También conocida como informática cuántica funciona como un paradigma o mecanismo de computación diferente al de la informática tradicional, el cual se ha mantenido en avance constante durante los últimos años, con pequeños pasos que parece no sólo lograrán revolucionar la informática sino también otros campos como la medicina.

Esta parte de la informática se basa en la superposición de la materia y el entrelazamiento y transporte cuántico como bases principales, capaz de cumplir nuevas funciones, realizar diferentes mandos de forma simultánea, mayor capacidad de procesamiento, almacenar más datos y funcionar con mayor eficiencia.

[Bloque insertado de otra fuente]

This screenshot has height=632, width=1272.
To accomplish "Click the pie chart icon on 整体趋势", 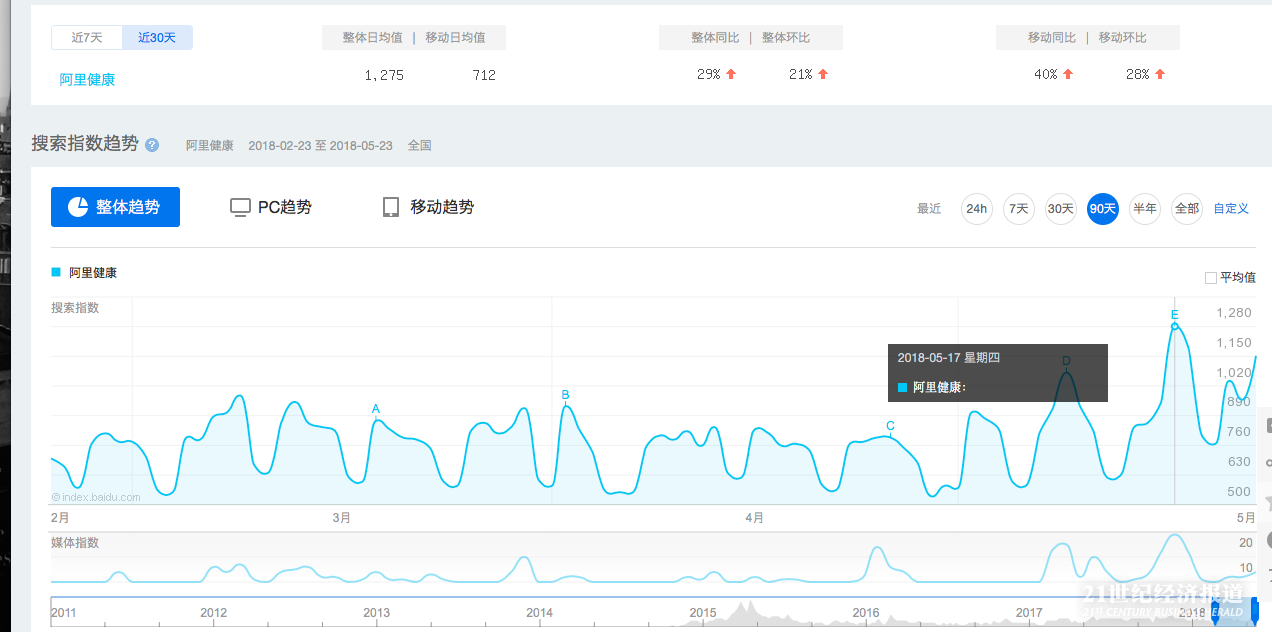I will click(79, 206).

A su vez se sustenta en los conocimientos de mecánica cuántica que se han recopilado durante años, por medio del análisis de las partículas atómicas y subatómicas. Sin embargo, la computación cuántica aun presenta ciertos inconvenientes prácticos que deben reajustarse, por ejemplo la sensibilidad de los equipos en ámbitos como la presión y temperatura. 

A diferencia de la informática tradicional, como unidad básica no se emplea el bit sino el cúbit, el cual permite la superposición de unos y ceros, cuando anteriormente solo se podía emplear uno de estos dígitos a la vez. Proporción que multiplica las posibilidades, sobre todo para realizar muchísimas operaciones en coma flotante.

A su vez este novedoso sistema no utiliza códigos para programar sino algoritmos especiales, y no esta específicamente diseñado para un uso personal o recreativo sino más bien a nivel industrial y corporativo, sumado a que el tamaño y diseño serán más sencillos y minimalistas. 

En definitiva un campo en ascenso y constante expansión comparable incluso con la inteligencia artificial, que permitirá grandes mejoras en el medio financiero, farmacia, medicina, ciberseguridad e incluso avances en el transporte, movilidad y rutas. 

En la era de la transformación digital hay muchos aspectos por desarrollar, pero sin duda el avance de la computación cuántica es evidente.